If you’ve driven south on Interstate 880 past downtown Oakland, you’ve likely seen the cluster of apartment buildings sprouting in Brooklyn Basin, a 64-acre peninsula that juts out into the Oakland Estuary.
When Dayona Johnson leased one of the new apartments, she hadn’t even heard the name Brooklyn Basin.
During her first visit, the neighborhood felt bare, but she loved the waterfront views, the quiet and the feeling that the area was “up and coming.” Moving to Brooklyn Basin for her 7-year-old son “has been life-changing,” Johnson, 34, said.
“I’m a strong believer that your environment and where you live really sets the tone for how your day is going to go,” she added.

At a time when the Bay Area faces a major housing shortage, megaprojects like Brooklyn Basin create large-scale, high-density housing tucked into an urban area. The master-planned community is the largest residential project under construction in Oakland and promises to add up to 3,700 homes on the site of a former shipping dock.
But building any new housing in the Bay Area is challenging, let alone a whole neighborhood from the ground up the way developers are doing at Brooklyn Basin. Megaprojects require years, if not decades, of planning and face challenges such as regulatory hurdles, complex environmental cleanup and difficulty lining up financing.
After two decades, Brooklyn Basin is only about one-third of the way through development.
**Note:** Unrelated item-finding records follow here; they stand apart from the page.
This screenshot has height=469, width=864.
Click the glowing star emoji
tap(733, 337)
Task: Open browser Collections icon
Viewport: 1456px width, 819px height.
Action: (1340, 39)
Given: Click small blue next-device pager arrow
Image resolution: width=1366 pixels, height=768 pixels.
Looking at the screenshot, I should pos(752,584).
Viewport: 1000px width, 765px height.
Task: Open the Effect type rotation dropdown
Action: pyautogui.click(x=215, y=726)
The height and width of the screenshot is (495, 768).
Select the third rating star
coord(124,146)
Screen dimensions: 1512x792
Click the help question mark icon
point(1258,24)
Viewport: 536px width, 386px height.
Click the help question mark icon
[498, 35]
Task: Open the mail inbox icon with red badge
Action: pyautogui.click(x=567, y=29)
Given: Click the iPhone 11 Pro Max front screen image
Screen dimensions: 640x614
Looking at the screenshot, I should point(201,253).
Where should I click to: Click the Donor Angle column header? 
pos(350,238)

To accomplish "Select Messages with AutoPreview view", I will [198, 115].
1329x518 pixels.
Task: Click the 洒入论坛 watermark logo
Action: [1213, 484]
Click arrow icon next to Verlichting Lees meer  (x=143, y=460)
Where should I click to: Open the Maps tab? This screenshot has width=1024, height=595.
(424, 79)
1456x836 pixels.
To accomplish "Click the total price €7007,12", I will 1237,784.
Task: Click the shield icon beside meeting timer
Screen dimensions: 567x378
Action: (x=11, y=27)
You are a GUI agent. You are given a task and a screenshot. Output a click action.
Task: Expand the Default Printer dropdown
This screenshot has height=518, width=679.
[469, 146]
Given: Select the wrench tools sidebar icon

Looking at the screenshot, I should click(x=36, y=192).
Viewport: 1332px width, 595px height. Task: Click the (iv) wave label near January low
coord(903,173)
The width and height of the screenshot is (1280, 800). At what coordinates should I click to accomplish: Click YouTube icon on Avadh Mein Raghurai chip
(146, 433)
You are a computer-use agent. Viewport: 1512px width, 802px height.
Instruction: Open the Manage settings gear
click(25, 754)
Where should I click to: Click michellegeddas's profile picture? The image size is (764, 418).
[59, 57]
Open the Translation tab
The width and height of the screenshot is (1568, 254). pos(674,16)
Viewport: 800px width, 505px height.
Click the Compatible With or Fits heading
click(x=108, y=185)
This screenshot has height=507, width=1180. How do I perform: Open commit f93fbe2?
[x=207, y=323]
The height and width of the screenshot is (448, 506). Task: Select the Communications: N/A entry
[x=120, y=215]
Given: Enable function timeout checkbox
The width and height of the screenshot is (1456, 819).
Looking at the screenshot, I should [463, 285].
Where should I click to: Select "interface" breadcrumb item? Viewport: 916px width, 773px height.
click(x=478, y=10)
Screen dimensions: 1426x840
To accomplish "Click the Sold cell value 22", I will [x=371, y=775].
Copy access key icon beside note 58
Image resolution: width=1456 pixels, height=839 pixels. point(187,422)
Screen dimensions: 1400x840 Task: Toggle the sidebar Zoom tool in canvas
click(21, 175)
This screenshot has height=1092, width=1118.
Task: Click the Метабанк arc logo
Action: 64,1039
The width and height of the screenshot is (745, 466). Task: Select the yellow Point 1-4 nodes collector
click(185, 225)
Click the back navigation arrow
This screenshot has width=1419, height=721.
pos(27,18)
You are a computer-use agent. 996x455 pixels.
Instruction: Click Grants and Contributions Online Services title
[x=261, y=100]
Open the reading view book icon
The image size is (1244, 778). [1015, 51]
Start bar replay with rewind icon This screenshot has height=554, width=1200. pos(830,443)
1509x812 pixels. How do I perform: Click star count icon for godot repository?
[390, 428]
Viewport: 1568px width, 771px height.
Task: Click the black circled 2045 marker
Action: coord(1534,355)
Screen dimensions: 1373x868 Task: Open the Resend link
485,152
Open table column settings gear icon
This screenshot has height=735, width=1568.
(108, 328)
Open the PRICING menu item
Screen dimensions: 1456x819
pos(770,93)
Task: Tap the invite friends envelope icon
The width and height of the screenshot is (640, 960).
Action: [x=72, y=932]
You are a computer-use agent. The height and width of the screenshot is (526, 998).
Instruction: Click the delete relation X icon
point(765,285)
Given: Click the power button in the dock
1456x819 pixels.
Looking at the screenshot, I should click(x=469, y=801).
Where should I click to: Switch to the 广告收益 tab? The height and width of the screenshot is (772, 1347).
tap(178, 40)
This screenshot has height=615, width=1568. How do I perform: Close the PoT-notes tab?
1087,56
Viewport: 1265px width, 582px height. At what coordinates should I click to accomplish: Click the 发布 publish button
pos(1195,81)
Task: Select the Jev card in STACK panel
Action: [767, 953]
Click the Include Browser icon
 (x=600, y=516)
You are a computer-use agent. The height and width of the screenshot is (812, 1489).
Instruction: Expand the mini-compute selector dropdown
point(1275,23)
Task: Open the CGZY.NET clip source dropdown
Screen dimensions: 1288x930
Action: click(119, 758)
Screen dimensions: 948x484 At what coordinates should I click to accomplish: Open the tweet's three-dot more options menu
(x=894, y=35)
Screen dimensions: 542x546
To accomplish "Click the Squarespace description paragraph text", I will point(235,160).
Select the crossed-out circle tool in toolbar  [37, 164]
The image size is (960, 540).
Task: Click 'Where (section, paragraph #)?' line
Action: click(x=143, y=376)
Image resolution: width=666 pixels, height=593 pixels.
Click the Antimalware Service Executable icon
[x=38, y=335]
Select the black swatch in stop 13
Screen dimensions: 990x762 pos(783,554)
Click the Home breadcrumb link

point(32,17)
Reaching completion could take another decade — and that’s a best-case scenario, which rarely happens with housing development in California.
“We always thought [Brooklyn Basin] would be a big project,” said Mike Ghielmetti, CEO of Signature Development, the lead developer of the project. “It has a large acreage. It’s on the waterfront. It’s close to transit. It’s close to jobs. It’s a former industrial site that really wanted to be something different.”
The site was once a bustling dock where Mormon travelers from New York disembarked in Oakland off a ship named the Brooklyn in the mid-1800s. Brooklyn was also the name of a town that was later annexed by Oakland.
The area’s mix of industrial buildings, warehouses, marinas and a ship terminal were largely abandoned when the Port of Oakland selected Signature Development to buy the land for $18 million in 2001.